Tasmanian Labor have called for allegations of worker exploitation in seasonal fruit picking operations in Tasmania to be investigated.

Shadow Minister for Workplace Relations Michelle O’Byrne said anyone who works in Tasmania deserves fair conditions and protection from exploitation, including foreign workers.

“Most people would be horrified to hear of the living and working conditions for these people,” she said. “For this to be occurring under a government scheme is even more concerning.”

Ms O’Byrne said a Parliamentary Inquiry into worker conditions is needed. Labor declared they will seek to establish a Parliamentary Inquiry in 2020 into wage theft and insecure work.  She claimed that in other jurisdictions ‘reputable employers’ want to have proper scrutiny to ensure the industry operates appropriately.

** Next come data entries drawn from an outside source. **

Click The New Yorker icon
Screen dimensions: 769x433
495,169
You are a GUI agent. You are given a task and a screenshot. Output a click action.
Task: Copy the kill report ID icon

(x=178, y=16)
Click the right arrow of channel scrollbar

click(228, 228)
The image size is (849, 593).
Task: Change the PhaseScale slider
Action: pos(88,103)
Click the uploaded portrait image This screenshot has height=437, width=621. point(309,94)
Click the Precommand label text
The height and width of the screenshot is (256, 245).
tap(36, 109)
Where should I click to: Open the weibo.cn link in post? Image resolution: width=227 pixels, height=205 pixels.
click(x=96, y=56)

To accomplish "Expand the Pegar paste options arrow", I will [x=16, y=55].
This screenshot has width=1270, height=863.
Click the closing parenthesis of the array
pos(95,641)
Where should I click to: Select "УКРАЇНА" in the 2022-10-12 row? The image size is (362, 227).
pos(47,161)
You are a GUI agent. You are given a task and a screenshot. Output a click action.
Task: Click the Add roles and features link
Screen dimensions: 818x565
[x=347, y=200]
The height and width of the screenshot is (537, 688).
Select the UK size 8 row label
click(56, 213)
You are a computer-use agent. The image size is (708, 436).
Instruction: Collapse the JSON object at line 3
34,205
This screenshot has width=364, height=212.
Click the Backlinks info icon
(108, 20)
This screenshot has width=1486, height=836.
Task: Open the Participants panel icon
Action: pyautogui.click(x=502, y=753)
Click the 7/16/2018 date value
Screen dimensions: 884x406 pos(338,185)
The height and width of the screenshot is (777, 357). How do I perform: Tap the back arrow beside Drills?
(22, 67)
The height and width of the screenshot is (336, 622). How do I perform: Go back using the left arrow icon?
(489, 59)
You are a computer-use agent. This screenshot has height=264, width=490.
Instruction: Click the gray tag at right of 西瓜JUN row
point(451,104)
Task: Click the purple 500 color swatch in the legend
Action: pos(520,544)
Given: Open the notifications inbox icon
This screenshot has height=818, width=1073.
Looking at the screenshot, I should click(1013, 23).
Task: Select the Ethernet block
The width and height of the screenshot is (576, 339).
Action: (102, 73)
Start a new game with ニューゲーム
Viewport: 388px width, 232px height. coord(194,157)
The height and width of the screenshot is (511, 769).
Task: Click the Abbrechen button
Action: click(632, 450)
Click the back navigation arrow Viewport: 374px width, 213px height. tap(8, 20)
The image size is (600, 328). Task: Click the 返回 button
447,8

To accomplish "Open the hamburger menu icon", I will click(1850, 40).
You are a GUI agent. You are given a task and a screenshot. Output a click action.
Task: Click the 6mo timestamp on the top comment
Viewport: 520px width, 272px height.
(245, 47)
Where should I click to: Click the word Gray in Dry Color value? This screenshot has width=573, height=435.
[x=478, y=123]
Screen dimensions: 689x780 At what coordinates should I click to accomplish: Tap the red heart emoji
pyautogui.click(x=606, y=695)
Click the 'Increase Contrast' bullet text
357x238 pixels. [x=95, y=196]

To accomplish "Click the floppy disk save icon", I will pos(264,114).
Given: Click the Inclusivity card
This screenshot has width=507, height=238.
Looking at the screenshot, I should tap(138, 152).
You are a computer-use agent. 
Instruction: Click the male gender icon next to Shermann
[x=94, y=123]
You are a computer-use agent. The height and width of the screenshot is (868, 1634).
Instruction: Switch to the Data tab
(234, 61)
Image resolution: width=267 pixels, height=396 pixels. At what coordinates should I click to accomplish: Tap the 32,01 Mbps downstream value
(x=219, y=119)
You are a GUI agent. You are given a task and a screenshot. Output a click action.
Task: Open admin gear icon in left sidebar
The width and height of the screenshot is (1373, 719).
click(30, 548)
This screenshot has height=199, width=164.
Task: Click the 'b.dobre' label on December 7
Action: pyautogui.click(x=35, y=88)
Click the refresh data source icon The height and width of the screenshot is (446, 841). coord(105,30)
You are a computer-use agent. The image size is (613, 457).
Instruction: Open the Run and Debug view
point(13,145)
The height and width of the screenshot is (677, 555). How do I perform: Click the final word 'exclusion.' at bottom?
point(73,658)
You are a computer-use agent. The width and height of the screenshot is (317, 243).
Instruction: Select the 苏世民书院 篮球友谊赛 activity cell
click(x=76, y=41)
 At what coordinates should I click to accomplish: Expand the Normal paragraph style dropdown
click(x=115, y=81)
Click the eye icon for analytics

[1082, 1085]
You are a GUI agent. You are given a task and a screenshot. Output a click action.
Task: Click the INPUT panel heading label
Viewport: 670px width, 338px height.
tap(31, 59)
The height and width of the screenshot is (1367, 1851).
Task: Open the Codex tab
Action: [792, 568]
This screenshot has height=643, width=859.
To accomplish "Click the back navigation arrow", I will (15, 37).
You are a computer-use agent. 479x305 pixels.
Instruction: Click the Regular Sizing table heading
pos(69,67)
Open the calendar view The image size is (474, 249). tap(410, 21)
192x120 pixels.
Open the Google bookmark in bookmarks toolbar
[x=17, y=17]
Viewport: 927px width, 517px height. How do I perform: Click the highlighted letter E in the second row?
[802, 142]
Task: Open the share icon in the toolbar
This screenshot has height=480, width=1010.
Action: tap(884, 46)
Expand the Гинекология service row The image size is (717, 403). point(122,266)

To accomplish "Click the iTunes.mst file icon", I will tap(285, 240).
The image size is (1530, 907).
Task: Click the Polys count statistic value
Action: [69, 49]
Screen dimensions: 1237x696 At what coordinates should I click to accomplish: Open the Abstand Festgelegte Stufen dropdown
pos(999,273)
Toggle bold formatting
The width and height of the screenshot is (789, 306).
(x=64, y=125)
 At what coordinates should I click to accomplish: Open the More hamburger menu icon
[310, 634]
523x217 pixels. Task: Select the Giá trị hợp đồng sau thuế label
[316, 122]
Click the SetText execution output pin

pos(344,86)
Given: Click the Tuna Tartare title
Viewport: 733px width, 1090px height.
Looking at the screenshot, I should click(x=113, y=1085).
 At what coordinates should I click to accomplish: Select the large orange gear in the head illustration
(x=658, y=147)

Overcrowding and exploitation

The call came following the evacuation last week of approximately 77 Tongan seasonal workers from a five-bedroom house in Shearwater due to overcrowding and inadequate conditions. The Latrobe Council was grilled in a packed council meeting on Monday about its handling of the situation.

Mayor Peter Freshney admitted there were concerns around the building’s fire security. Tasmanian Times understands that at least one other property in the municipality, in Wesley Vale, is under investigation.

Criticism has also come in for Burnie Mayor Steve Kons over his lease of a property to third-party labour supplier Owen Pacific Workforce, based on the Gold Coast, which is engaged by fruit company Costa. Allegedly crowded, dirty and unsafe conditions have been criticised by the unions.

Many fruit pickers from Pacific countries are employed in Tasmania at this time of year. They hold visas under the Federal government’s Seasonal Worker Program.

“It’s shocking to see an employer going to great lengths to create squatter-like conditions at the consequence of a whole lot of workers over here to support the farming industry,” Daniel Walton, national secretary of the Australian Workers’ Union, said. The AWU described the living conditions as ‘substandard’ and is holding talks with seasonal workers tonight (Thursday) in the area.

The AWU also supports a state Parliamentary Inquiry.

“Among the allegations we’re hearing this week is that money is being held from workers’ wages to pay for debt the company says is owed,” said O’Byrne. “There is a need for new wage theft laws to combat systematic, widespread or blatant under and non-payment of wages and other employment benefits. Such an inquiry must not be limited in a way that would prevent investigation of labour hire practices.”

A Tasmanian Greens spokesperson said that they are supportive of the idea of a Parliamentary Inquiry, and keen to work with Labor to make sure the terms of reference are watertight and explicitly capture all forms of employee exploitation. “Of course we are very concerned about the exploitation of workers, whether that’s wage theft, poor conditions, unsafe workplaces, or punitive management,” they said in a statement to TT. “Every employer should meet Australia’s workplace standards and treat workers fairly. There is no justification for treatment like this for any worker, regardless of where they come from.”

“We’re very concerned that those operations are doing the right thing by their workers, that they’re meeting their obligations under local planning permits and they’re looking after people generally,” said Minister Roger Jaensch. “I think that’s what Tasmanians expect.”